Don't understand why a code snippet from APUE unlinks a file attached to the client unix domain socket

Question

The book defines 3 customized functions:

int serv_listen(const char *name);
//Returns: file descriptor to listen on if OK, negative value on error

int serv_accept(int listenfd, uid_t *uidptr);
//Returns: new file descriptor if OK, negative value on error

int cli_conn(const char *name);
//Returns: file descriptor if OK, negative value on error

The serv_accept function (Figure 17.9) is used by a server to wait for a client’s connect request to arrive. When one arrives, the system automatically creates a new UNIX domain socket, connects it to the client’s socket, and returns the new socket to the server. Additionally, the effective user ID of the client is stored in the memory to which uidptr points.
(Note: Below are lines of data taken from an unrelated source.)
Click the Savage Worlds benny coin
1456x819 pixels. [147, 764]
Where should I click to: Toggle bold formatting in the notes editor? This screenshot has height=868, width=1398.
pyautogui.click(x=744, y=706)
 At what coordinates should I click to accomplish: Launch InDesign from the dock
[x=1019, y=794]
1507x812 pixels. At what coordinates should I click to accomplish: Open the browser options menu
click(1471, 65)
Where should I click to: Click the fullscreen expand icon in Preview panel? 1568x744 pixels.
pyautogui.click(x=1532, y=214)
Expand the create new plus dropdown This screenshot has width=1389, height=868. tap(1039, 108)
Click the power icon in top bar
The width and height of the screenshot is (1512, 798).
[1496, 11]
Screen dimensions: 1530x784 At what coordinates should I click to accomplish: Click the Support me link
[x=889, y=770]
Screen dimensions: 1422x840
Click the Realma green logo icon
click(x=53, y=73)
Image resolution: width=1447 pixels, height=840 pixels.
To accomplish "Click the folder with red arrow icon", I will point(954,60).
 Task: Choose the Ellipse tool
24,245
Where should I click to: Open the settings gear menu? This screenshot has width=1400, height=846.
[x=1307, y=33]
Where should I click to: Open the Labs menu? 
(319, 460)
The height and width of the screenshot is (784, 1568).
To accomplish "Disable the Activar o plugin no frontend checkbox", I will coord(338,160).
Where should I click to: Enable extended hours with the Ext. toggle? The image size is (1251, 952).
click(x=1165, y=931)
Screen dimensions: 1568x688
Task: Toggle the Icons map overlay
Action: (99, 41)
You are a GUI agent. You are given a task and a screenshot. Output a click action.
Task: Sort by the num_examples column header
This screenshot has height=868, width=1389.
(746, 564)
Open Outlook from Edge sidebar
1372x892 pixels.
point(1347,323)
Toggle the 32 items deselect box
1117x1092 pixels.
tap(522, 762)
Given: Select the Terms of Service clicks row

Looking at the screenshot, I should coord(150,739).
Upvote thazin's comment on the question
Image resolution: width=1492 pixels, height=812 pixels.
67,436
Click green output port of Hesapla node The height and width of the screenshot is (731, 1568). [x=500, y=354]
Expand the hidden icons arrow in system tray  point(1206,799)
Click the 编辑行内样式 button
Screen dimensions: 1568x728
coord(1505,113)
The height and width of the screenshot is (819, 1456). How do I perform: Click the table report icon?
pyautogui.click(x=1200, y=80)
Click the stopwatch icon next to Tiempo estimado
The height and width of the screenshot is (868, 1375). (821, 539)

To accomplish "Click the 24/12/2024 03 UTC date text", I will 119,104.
serv_accept function code and description:

#include "apue.h"
#include <sys/socket.h>
#include <sys/un.h>
#include <time.h>
#include <errno.h>

#define STALE   30  /* client's name can't be older than this (sec) */

/*
 * Wait for a client connection to arrive, and accept it.
 * We also obtain the client's user ID from the pathname
 * that it must bind before calling us.
 * Returns new fd if all OK, <0 on error
 */
int
serv_accept(int listenfd, uid_t *uidptr)
{
    int                 clifd, err, rval;
    socklen_t           len;
    time_t              staletime;
    struct sockaddr_un  un;
    struct stat         statbuf;
    char                *name;

    /* allocate enough space for longest name plus terminating null */
    if ((name = malloc(sizeof(un.sun_path + 1))) == NULL)
        return(-1);
    len = sizeof(un);
    if ((clifd = accept(listenfd, (struct sockaddr *)&un, &len)) < 0) {
        free(name);
        return(-2);     /* often errno=EINTR, if signal caught */
    }

    /* obtain the client's uid from its calling address */
    len -= offsetof(struct sockaddr_un, sun_path); /* len of pathname */
    memcpy(name, un.sun_path, len);
    name[len] = 0;          /* null terminate */
    if (stat(name, &statbuf) < 0) {
        rval = -3;
        goto errout;
    }

#ifdef  S_ISSOCK    /* not defined for SVR4 */
    if (S_ISSOCK(statbuf.st_mode) == 0) {
        rval = -4;      /* not a socket */
        goto errout;
    }
#endif

    if ((statbuf.st_mode & (S_IRWXG | S_IRWXO)) ||
        (statbuf.st_mode & S_IRWXU) != S_IRWXU) {
          rval = -5;    /* is not rwx------ */
          goto errout;
    }

    staletime = time(NULL) - STALE;
    if (statbuf.st_atime < staletime ||
        statbuf.st_ctime < staletime ||
        statbuf.st_mtime < staletime) {
          rval = -6;    /* i-node is too old */
          goto errout;
    }

    if (uidptr != NULL)
        *uidptr = statbuf.st_uid;   /* return uid of caller */
    unlink(name);       /* we're done with pathname now */
    free(name);
    return(clifd);

errout:
    err = errno;
    close(clifd);
    free(name);
    errno = err;
    return(rval);
}

... Then we call stat to verify that the pathname is indeed a socket and that the permissions allow only user-read, user-write, and user-execute. We also verify that the three times associated with the socket are no older than 30 seconds.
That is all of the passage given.